## Work item
Across the entries below, determine how many lines include the word "computer". State only the resulting number.

## Provided information
------------------------------
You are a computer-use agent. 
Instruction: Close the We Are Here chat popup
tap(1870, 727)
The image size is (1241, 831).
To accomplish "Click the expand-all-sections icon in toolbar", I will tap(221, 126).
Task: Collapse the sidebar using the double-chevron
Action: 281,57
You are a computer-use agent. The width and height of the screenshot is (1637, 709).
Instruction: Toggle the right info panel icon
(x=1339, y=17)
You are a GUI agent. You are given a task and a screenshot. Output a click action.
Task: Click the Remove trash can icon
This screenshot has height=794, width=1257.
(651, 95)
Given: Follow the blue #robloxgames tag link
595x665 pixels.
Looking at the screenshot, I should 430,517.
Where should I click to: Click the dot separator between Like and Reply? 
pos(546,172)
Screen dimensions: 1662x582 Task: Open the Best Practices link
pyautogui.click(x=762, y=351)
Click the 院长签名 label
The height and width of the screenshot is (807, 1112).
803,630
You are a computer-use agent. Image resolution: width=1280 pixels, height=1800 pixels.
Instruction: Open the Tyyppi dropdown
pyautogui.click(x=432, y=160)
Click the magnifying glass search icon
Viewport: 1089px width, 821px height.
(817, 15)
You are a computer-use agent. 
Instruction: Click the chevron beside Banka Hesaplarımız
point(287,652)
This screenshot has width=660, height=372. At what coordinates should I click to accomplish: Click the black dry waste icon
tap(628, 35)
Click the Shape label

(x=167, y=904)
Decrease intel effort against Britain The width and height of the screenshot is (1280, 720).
------------------------------
## Result of this exercise
4